[Data records]
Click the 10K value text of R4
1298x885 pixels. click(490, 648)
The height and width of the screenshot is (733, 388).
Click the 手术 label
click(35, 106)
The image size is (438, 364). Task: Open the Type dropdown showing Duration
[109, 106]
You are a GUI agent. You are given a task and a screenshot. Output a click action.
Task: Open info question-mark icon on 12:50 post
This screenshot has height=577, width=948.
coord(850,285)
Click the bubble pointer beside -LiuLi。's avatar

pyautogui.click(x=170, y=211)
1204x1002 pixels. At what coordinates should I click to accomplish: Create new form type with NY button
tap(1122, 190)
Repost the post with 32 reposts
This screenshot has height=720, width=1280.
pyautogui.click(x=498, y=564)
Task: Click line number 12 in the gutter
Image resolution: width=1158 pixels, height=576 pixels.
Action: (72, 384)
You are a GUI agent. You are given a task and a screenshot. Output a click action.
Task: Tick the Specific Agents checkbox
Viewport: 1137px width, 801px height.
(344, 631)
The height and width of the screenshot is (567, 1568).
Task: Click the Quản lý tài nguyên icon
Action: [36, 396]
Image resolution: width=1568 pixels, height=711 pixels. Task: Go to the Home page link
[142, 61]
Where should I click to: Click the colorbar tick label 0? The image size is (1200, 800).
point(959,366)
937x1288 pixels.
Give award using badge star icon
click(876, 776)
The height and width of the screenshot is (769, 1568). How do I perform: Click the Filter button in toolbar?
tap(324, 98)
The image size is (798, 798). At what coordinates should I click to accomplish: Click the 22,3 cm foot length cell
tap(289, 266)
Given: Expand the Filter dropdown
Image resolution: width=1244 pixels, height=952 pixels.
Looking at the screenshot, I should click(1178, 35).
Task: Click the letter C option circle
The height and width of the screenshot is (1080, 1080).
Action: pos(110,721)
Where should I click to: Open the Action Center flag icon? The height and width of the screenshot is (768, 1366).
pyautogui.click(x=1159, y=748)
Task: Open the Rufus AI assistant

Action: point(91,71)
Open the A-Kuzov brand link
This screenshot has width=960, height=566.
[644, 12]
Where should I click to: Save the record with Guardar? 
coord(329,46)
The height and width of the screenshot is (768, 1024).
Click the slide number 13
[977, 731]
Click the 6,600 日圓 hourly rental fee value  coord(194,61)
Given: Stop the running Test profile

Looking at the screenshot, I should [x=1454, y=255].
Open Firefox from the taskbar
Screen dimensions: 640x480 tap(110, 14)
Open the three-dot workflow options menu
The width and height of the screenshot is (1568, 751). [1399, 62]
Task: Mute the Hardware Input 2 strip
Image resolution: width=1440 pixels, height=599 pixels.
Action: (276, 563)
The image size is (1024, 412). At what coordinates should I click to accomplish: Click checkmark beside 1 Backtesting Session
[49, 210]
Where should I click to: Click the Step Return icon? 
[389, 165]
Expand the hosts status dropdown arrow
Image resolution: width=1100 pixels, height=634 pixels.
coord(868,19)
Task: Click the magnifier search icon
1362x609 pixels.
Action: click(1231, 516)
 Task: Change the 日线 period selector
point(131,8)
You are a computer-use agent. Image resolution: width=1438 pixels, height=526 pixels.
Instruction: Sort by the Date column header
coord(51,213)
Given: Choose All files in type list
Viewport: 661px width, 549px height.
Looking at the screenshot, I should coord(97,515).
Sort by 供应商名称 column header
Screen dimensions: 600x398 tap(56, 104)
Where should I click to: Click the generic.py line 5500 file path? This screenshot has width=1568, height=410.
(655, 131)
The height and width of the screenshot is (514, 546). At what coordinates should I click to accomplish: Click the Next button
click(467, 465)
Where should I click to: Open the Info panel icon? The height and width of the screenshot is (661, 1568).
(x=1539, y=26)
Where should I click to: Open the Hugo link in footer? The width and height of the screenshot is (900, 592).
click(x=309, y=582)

Work required: Print each line of the data exactly. Keep all of it.

Output of the task:
Click the 10K value text of R4
1298x885 pixels. click(490, 648)
The height and width of the screenshot is (733, 388).
Click the 手术 label
click(35, 106)
The image size is (438, 364). Task: Open the Type dropdown showing Duration
[109, 106]
You are a GUI agent. You are given a task and a screenshot. Output a click action.
Task: Open info question-mark icon on 12:50 post
This screenshot has height=577, width=948.
coord(850,285)
Click the bubble pointer beside -LiuLi。's avatar

pyautogui.click(x=170, y=211)
1204x1002 pixels. At what coordinates should I click to accomplish: Create new form type with NY button
tap(1122, 190)
Repost the post with 32 reposts
This screenshot has height=720, width=1280.
pyautogui.click(x=498, y=564)
Task: Click line number 12 in the gutter
Image resolution: width=1158 pixels, height=576 pixels.
Action: (72, 384)
You are a GUI agent. You are given a task and a screenshot. Output a click action.
Task: Tick the Specific Agents checkbox
Viewport: 1137px width, 801px height.
(344, 631)
The height and width of the screenshot is (567, 1568).
Task: Click the Quản lý tài nguyên icon
Action: [36, 396]
Image resolution: width=1568 pixels, height=711 pixels. Task: Go to the Home page link
[142, 61]
Where should I click to: Click the colorbar tick label 0? The image size is (1200, 800).
point(959,366)
937x1288 pixels.
Give award using badge star icon
click(876, 776)
The height and width of the screenshot is (769, 1568). How do I perform: Click the Filter button in toolbar?
tap(324, 98)
The image size is (798, 798). At what coordinates should I click to accomplish: Click the 22,3 cm foot length cell
tap(289, 266)
Given: Expand the Filter dropdown
Image resolution: width=1244 pixels, height=952 pixels.
Looking at the screenshot, I should click(1178, 35).
Task: Click the letter C option circle
The height and width of the screenshot is (1080, 1080).
Action: pos(110,721)
Where should I click to: Open the Action Center flag icon? The height and width of the screenshot is (768, 1366).
pyautogui.click(x=1159, y=748)
Task: Open the Rufus AI assistant

Action: point(91,71)
Open the A-Kuzov brand link
This screenshot has width=960, height=566.
[644, 12]
Where should I click to: Save the record with Guardar? 
coord(329,46)
The height and width of the screenshot is (768, 1024).
Click the slide number 13
[977, 731]
Click the 6,600 日圓 hourly rental fee value  coord(194,61)
Given: Stop the running Test profile

Looking at the screenshot, I should [x=1454, y=255].
Open Firefox from the taskbar
Screen dimensions: 640x480 tap(110, 14)
Open the three-dot workflow options menu
The width and height of the screenshot is (1568, 751). [1399, 62]
Task: Mute the Hardware Input 2 strip
Image resolution: width=1440 pixels, height=599 pixels.
Action: (276, 563)
The image size is (1024, 412). At what coordinates should I click to accomplish: Click checkmark beside 1 Backtesting Session
[49, 210]
Where should I click to: Click the Step Return icon? 
[389, 165]
Expand the hosts status dropdown arrow
Image resolution: width=1100 pixels, height=634 pixels.
coord(868,19)
Task: Click the magnifier search icon
1362x609 pixels.
Action: click(1231, 516)
 Task: Change the 日线 period selector
point(131,8)
You are a computer-use agent. Image resolution: width=1438 pixels, height=526 pixels.
Instruction: Sort by the Date column header
coord(51,213)
Given: Choose All files in type list
Viewport: 661px width, 549px height.
Looking at the screenshot, I should coord(97,515).
Sort by 供应商名称 column header
Screen dimensions: 600x398 tap(56, 104)
Where should I click to: Click the generic.py line 5500 file path? This screenshot has width=1568, height=410.
(655, 131)
The height and width of the screenshot is (514, 546). At what coordinates should I click to accomplish: Click the Next button
click(467, 465)
Where should I click to: Open the Info panel icon? The height and width of the screenshot is (661, 1568).
(x=1539, y=26)
Where should I click to: Open the Hugo link in footer? The width and height of the screenshot is (900, 592).
click(x=309, y=582)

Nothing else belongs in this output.